Утро ее начиналось с посещения Вербицкого, день представлялся чередой досадных помех на пути к нему, вечером они снова усаживались друг напротив друга… И так до поздней темноты, до самой последней электрички, и бесценны были эти мартовские вечера.
Расспрашивать Вербицкого о самочувствии и здоровье Лиза не хотела и не могла, а он и не стал бы рассказывать. Положение психически больного, синяя сатиновая пижама и обязательный для всех режим дня унижали художника, и Лиза это прекрасно понимала. Потому, наверно, молчания было
Больничное отделение, особенно если оно запирается на замок, становится сродни семье, где все сразу заметно, все на виду.
– Да что она, с ума спятила, Раиса уже рвет и мечет, – интриговал Васенька, – обрати внимание, как она краснеет, когда сестры о нем докладывают. Просто маков цвет какой-то.
– Я вчера нарочно засекла, три часа они сидели, – с наслаждением сплетничала Фарида Мусиновна. От удовольствия ее сросшиеся брови ходили ходуном. – А вот как муж узнает, что тогда?
Лиза равнодушно относилась к злословию и пересудам, только единственный раз, когда Раиса пригрозила ей тем, что передаст Вербицкого другому врачу она расплакалась. В ординаторской было пусто, один только дежурный Иван Павлович пил чай из потемневшей кружки.
– Скажи, Ванечка, что им всем от меня надо? – по-детски всхлипывала Лиза.
– Не знаю, Елизавета Дмитриевна, наверно они хотят заполнить пустоту своей жизни вашими событиями.
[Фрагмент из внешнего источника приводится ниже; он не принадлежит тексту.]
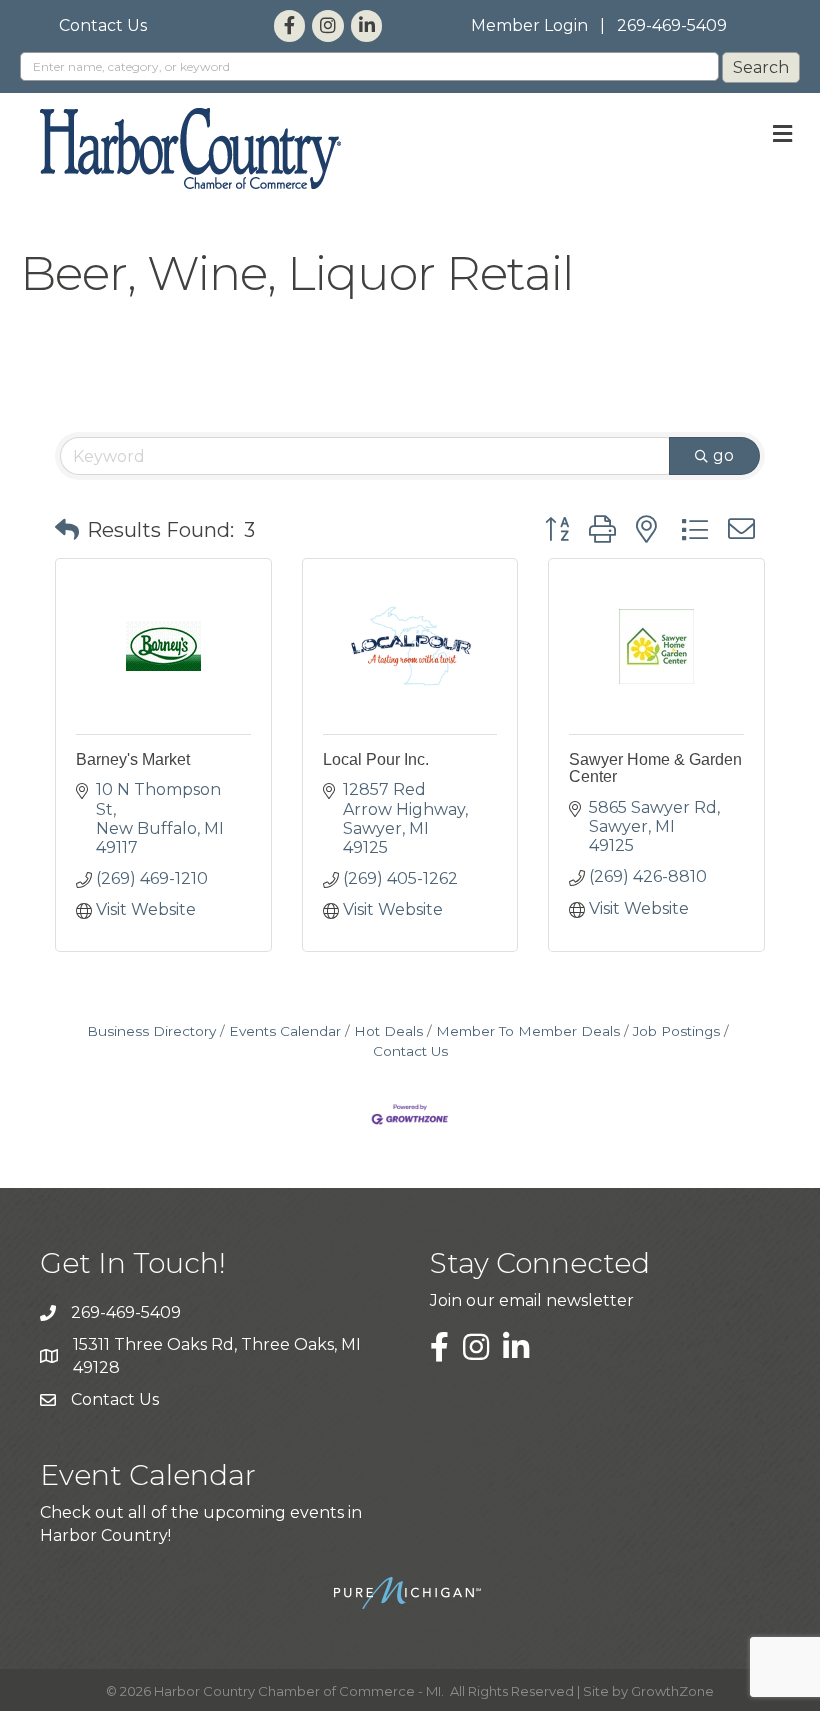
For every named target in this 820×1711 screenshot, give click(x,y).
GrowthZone (672, 1691)
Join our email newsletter (532, 1300)
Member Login (529, 25)
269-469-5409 (672, 25)
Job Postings (676, 1031)
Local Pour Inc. (376, 759)
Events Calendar (285, 1031)
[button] (67, 530)
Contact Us (103, 25)
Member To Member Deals (528, 1031)
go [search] (723, 455)
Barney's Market (133, 759)
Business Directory (151, 1031)
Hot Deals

– Его отдадут Васеньке, и он залечит Вербицкого, превратит его в безвольное, бессмысленное существо. Посоветуй, прошу, здесь ведь ты один меня не осуждаешь.
Иван Павлович пристально смотрел на Лизу.
– Не знаю, смею ли я давать вам советы, но остановитесь и подумайте. Остановитесь и вспомните мою историю, – и тут же заторопился, отыскал, суетясь какую-то папку, и уже в дверях произнес, – простите, Елизавета Дмитриевна, если я позволил себе сказать что-то лишнее…
…Ее звали Анна, но имя это со временем потерялось, потому, как она была настоящая городская сумасшедшая. Чем городские сумасшедшие отличаются, например, от деревенских дурачков с клинической точки зрения неясно. Наверно только географией проживания. Но вот она как раз жила в городе, в Москве. Здесь таких много, и все они похожи друг на друга. Она, как и многие сумасшедшие, надевала на себя сразу всю одежду (может быть, чтоб не таскать), перекидывала через плечо два связанных между собою баула, набитых Бог знает чем, вплетала в волосы какие-то тряпичные лоскутья, красила линючими фантиками губы и сосредоточенно копошилась в помойных баках, только в отличие от своих собратьев она бережно, двумя руками носила повсюду с собой спеленатый сверток и что-то нежно ему напевала. Однажды патрульный милиционер, проявив бдительность, заинтересовался ситуацией, но, брезгливо откинув двумя пальцами с лица младенца уголок несвежей пеленки, он отпрянул, встретившись с немигающими глазами целлулоидного пупса. А она продолжала бесконечно нянчить свой сверток, напевая ласковым детским голоском совершенно бессвязные слова…
…Его звали Иван Павлович. Он был доцент на кафедре психиатрии. Рано защитил кандидатскую и мог бы пойти еще выше, но жизнь распорядилась иначе. Он не мог часами просиживать в библиотеках, быть завсегдатаем научных обществ и конференций. Его академический талант, умноженный на рвение, был в своем роде шедевром, но кроме лекционных часов и курации больных Иван Павлович не находил времени на занятия наукой. Ежедневно он объезжал вокзалы, приюты «Армии спасения» и подобных тому организаций, в отчаянии лазил по чердакам и подвалам, но нигде не мог найти своей жены, вечно субтильной девочки с куклой, завернутой подобно настоящему ребенку в одеяло… А ведь раньше они были счастливы.